How to Post Performance Problems - by Gail Shaw
[/url]

StarNamer SSCrazy Eights Points: 8746 More actions · Answer 1

Hi Bob,

I did a few more tests (beyond the earlier table) and on my systems, the double-tally acheives better than half CPU time at long executions (.e.g 146 second vs 321 seconds for 600,000 input rows). So you method scales better than the tally+charindex.

The breakpoint on my system is about 25000 input records.

Interestingly I found that below about 10000 records the double-tally was roughly linear in cpu/rows at about 0.9ms/row and above that it was linear with a slope of about 0.3ms/row. tally+charindex was roughly linear at 0.5 ms/row all the way.

Looking at the actual execution plans, it seems that in the high range, SQL server includes an additional sort of the input and a table spool for the double-tally; apparently this speeds it up! Tally+charindex seems to use the same execution plan at all times.

I assume the Flo's system is using the 2nd execution plan at lower inputs.

Definitely an 'It Depends'. 🙂

I've attached the execution plans for 8000 and 30000 rows input.

Derek

StarNamer SSCrazy Eights Points: 8746 More actions · Answer 2

Bob Hovious (4/23/2009)
Thanks, Flo 🙂
Derek, please don't feel you have to apologize. That needed to be tested. As usual, the answer is "It depends." The point is to understand what works best in which situations, and what the limitations are. That's why I warned everyone that the double-barreled solution was inflexible because it counted on a single character being the delimiter. That said, I see a lot of work with long strings consisting of lots of short elements separated by single character delimiters. Very seldom do I have to parse Moby Dick 😉

I think calling the double-barreled solution 'inflexible' is probably harsh. It may just need a little more work to get it to handle multi-character delimiters.

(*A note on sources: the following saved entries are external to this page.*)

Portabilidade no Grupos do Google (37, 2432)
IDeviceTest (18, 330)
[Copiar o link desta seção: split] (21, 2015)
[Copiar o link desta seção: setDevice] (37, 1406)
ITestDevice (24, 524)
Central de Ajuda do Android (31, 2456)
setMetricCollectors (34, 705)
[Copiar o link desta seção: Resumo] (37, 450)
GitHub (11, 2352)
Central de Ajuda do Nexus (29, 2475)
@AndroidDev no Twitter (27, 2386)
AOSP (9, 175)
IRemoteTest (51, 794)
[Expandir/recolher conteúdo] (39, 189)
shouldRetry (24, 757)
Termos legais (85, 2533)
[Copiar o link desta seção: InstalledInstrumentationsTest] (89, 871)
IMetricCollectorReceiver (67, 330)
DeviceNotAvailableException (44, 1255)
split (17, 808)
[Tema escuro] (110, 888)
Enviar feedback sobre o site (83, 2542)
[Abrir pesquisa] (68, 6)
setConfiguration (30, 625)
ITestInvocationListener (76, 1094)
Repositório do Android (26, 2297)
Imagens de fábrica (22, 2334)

Of course, my tests show that, on my system and probably everyone else's, you need to match the method to the expected input.

If I needed to parse 5000 records inputs I should use the tally+charindex method. If I needed to parse 500000 records, I should use the double-tally!

I must find time to test the CLR variants...

Derek

Jeff Moden SSC Guru Points: 1004439 More actions · Answer 3

Derek Dongray (4/23/2009)
Hi Bob,
I did a few more tests (beyond the earlier table) and on my systems, the double-tally acheives better than half CPU time at long executions (.e.g 146 second vs 321 seconds for 600,000 input rows). So you method scales better than the tally+charindex.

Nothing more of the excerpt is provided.